But after reading Slavoj Žižek’s most recent Lacanian foray into popular culture, The Art of the Ridiculous Sublime: On David Lynch’s Lost Highway, my interest in the film has been invigorated. Žižek makes sense of the narrative’s Möbius-like temporal loop, in which the central character Fred (Bill Pullman), obsessed with his possibly-unfaithful wife (Patricia Arquette), a tacit brunette from an aseptic suburban landscape, murders her and then fantasizes that he is another person (Balthazar Getty), who is seduced by a smoldering and disingenuous blonde, also played by Patricia Arquette. In his explorations of Lynch and other popular culture references that elaborate upon the Lacanian Real, Žižek uses New Age interpretations that dismiss meaning and focus on the aesthetic and experiential qualities of the film to counterpoint his own. Although he never really makes clear who these “New Age obscurantists” are, I assume Žižek is referring to theorists who continue to invoke Jungian ideas.

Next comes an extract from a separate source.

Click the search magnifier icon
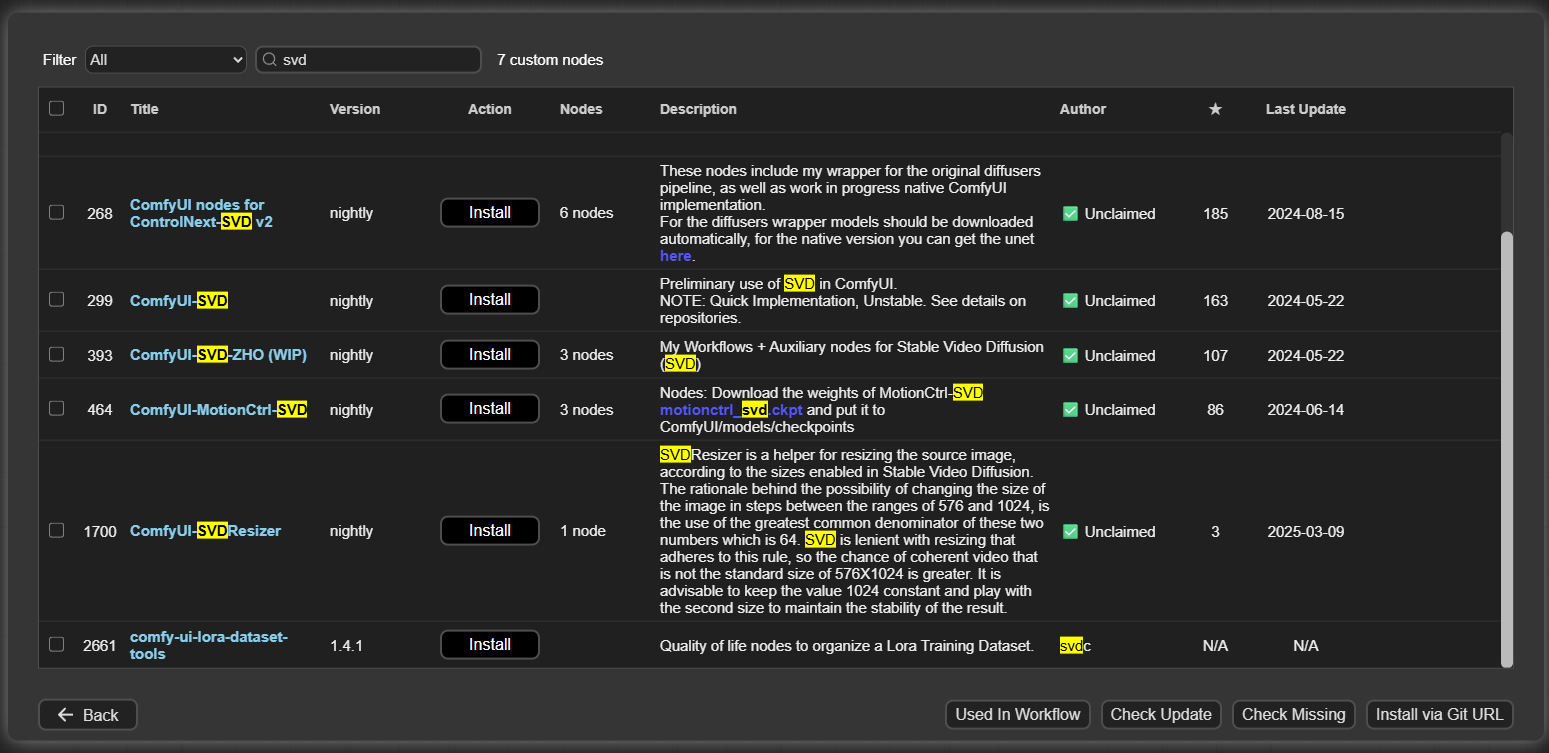Screen dimensions: 1549x753 pos(269,60)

Žižek’s basic premise regarding the notion of ‘ridiculous sublime’ is that Lynch is able to construct ludicrous moments whose brilliance and effectiveness lie in the fact that they are to be taken completely seriously. And part of the joy of reading Žižek’s study is a similar feeling, that he is ready to take Lynch wholly seriously—not just because of the fact that Lost Highway readily invites Lacanian interpretations, but because it’s terrific fun. Lynch’s filmic intersection of the pyrophoric German band Rammstein with California’s Death Valley was an artistic decision this writer responded to with a simple “Hell yeah!” But now Žižek has confirmed that “the musical accompaniment in the film is crucial,” and that Rammstein “renders the universe of the utmost jouissance sustained by obscene superego injunction.” Of course, there’s nothing wrong with the semiotics of a simple “Hell yeah,” but venturing into Žižek’s theoretical framework provides a satisfying complement. And for those who didn’t care for the film (or for Rammstein, for that matter) Žižek’s study is a marvelous and reader-friendly schematic of difficult Lacanian theories, rendered with lucid care and an intellectually generous, exuberant tone.

The Art of the Ridiculous Sublime: On David Lynch’s Lost Highway was published in the fall of 2000 by the Walter Chapin Simpson Center for the Humanities.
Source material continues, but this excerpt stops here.